The elevation in propionate, a key SCFA implicated in beneficial metabolic effects such as improved glucose homeostasis and anti-inflammatory action, underscores the functional importance of microbiome shifts. Sulfide increases may have complex implications, as sulfide can influence intestinal barrier function and microbial community ecology.
No significant microbiome or metabolite changes were observed during the control period, affirming the effects were attributable to MVMM supplementation.
Expert Commentary
This study provides valuable insights into the nuanced interplay between micronutrient supplementation and the gut microbiome under controlled dietary conditions. The use of dosages aligned with recommended dietary intakes enhances the translational relevance, reflecting common supplementation practices rather than pharmacological doses. The finding that habitual diet modifies the microbiome’s response emphasizes personalized nutrition considerations in microbiome-targeted interventions.

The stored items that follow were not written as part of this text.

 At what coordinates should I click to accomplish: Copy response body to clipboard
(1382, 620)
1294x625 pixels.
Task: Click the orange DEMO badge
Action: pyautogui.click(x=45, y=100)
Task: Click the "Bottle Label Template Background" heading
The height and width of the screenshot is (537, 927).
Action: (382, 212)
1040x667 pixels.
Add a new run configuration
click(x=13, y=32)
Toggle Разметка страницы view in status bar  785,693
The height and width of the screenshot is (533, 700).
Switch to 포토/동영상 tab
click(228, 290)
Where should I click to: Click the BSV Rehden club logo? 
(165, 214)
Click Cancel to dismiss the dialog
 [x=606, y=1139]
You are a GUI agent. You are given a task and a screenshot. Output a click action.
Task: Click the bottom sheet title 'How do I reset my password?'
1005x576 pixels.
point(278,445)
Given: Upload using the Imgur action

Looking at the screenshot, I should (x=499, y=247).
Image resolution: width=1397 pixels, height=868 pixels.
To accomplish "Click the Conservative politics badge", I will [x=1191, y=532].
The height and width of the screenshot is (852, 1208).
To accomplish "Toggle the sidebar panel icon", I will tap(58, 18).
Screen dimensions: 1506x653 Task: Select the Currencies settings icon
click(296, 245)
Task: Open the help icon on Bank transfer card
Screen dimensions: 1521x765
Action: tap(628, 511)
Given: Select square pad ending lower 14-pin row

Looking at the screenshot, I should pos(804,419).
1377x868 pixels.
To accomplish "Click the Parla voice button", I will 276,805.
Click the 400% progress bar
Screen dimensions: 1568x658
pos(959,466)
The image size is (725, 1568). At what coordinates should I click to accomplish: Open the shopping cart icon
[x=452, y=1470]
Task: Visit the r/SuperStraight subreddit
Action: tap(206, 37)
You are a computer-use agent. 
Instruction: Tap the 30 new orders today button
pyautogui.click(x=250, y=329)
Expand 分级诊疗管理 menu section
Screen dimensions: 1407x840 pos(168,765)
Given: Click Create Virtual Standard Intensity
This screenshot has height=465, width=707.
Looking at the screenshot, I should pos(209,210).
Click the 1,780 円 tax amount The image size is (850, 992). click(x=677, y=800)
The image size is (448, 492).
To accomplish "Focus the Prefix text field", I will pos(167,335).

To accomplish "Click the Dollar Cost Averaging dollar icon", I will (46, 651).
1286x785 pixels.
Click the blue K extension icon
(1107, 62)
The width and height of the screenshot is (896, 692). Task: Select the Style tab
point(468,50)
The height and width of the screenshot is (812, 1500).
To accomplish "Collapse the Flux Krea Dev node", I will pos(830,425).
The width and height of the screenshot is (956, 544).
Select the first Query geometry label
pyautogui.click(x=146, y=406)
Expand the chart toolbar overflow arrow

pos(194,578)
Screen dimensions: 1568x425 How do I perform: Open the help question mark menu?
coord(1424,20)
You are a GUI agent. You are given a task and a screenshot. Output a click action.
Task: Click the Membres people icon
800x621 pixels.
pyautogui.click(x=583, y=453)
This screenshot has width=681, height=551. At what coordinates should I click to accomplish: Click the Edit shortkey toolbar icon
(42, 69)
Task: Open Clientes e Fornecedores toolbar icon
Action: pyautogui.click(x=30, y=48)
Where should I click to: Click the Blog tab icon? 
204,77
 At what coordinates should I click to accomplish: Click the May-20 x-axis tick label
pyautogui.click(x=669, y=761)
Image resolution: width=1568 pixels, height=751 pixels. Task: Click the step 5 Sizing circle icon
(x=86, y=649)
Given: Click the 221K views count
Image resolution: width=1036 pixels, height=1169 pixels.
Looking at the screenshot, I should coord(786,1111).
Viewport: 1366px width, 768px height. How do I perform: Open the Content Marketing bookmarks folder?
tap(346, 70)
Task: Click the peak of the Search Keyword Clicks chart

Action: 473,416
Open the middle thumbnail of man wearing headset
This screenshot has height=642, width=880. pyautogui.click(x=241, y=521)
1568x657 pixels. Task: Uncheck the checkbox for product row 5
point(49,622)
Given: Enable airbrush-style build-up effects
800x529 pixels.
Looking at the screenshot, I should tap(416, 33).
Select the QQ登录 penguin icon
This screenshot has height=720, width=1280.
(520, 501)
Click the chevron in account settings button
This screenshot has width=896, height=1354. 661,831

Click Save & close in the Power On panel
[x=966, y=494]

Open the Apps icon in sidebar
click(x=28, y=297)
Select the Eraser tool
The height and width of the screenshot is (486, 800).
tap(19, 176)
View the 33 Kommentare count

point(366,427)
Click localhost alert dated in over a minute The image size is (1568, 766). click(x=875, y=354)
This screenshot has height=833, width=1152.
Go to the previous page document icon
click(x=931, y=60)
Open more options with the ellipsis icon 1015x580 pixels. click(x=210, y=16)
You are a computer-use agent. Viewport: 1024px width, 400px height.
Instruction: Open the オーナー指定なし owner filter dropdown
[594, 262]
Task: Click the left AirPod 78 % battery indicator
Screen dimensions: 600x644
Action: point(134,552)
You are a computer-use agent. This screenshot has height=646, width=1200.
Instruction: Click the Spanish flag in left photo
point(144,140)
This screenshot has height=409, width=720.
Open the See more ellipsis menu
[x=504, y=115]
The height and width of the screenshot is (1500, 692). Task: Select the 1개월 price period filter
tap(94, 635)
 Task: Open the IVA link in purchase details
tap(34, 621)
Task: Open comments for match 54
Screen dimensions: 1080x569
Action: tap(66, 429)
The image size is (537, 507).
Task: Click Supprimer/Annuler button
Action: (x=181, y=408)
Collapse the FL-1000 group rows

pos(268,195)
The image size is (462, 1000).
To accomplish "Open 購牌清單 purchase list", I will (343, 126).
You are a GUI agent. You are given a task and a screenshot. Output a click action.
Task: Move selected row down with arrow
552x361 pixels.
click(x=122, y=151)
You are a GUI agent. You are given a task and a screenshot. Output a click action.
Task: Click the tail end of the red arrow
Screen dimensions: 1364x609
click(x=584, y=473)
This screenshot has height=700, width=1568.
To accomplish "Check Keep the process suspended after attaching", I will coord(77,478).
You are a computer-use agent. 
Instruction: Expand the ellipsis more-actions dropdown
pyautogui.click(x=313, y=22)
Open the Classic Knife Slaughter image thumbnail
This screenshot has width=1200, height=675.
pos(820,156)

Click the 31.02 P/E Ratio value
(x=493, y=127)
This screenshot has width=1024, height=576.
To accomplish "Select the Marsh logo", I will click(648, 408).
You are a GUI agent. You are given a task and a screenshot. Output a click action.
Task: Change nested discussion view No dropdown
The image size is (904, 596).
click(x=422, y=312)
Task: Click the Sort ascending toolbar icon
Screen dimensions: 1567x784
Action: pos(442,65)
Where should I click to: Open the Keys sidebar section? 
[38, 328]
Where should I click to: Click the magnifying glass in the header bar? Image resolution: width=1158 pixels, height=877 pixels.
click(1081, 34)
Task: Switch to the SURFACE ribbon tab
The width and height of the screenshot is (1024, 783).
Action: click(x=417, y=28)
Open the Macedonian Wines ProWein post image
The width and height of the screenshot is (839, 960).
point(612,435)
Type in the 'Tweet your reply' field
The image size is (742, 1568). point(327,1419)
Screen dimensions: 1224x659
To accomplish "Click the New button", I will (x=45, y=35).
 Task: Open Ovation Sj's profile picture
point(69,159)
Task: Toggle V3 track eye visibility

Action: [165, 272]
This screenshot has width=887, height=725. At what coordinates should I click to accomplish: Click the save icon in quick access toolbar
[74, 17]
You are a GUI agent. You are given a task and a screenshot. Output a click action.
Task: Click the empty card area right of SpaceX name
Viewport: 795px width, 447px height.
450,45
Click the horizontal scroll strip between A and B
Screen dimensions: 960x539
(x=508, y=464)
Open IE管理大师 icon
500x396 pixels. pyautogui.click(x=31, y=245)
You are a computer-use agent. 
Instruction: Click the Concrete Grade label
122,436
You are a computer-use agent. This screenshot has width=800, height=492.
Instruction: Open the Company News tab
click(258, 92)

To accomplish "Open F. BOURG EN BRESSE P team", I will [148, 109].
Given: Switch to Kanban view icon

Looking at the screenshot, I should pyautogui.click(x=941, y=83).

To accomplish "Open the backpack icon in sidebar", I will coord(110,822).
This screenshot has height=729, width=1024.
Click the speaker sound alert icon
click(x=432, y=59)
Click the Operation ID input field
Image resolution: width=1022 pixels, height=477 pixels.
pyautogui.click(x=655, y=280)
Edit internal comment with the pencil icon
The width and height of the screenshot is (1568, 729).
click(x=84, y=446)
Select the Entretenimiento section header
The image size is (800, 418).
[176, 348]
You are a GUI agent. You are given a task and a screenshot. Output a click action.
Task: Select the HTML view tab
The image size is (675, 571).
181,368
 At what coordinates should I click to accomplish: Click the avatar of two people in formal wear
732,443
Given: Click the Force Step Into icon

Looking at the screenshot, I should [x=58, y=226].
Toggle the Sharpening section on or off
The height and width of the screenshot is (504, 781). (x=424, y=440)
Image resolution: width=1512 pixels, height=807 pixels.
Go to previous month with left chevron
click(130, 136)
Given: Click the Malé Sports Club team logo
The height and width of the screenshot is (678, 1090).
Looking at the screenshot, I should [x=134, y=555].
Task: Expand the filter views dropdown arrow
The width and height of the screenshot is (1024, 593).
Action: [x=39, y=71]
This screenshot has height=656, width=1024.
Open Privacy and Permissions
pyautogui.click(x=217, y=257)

While the study’s 10-day supplementation and relatively small cohort limit the generalizability and long-term extrapolation, the rigorous crossover design, precise dietary control, and multifaceted microbiome and metabolite profiling lend robustness to the conclusions. Future research should explore the durability of microbiome changes, functional implications for host physiology, and effects in populations with underlying health conditions.
Conclusion
Short-term MVMM supplementation in healthy adults induces measurable alterations in gut microbial composition and increases concentrations of beneficial microbial metabolites such as propionate and butyrate. These effects are modulated by the individual’s background diet, highlighting the potential for diet-micronutrient interactions to shape microbiome dynamics and consequently influence host health. These findings advance our understanding of nutritional modulation of the gut ecosystem and pave the way for personalized approaches to optimize microbiome-mediated health outcomes.
References
Mckirdy S, Koutsos A, Nichols B, Anderson M, Dhami S, Chowdhury CR, Mascellani Bergo A, Havlik J, Gerasimidis K. Micronutrient supplementation influences the composition and diet-originating function of the gut microbiome in healthy adults. Clin Nutr. 2025 Aug;51:293-303. doi: 10.1016/j.clnu.2025.06.020. Epub 2025 Jun 25. PMID: 40645132.
Additional supporting literature:
- Rinninella E, Raoul P, Cintoni M, et al. What is the Healthy Gut Microbiota Composition? A Changing Ecosystem across Age, Environment, Diet, and Diseases. Microorganisms. 2019 Jan;7(1):14.
- Valdes AM, Walter J, Segal E, Spector TD. Role of the gut microbiota in nutrition and health. BMJ. 2018 Nov 13;361:k2179.
- Gilbert JA, Blaser MJ, Caporaso JG, et al. Current understanding of the human microbiome. Nat Med. 2018 Apr;24(4):392-400.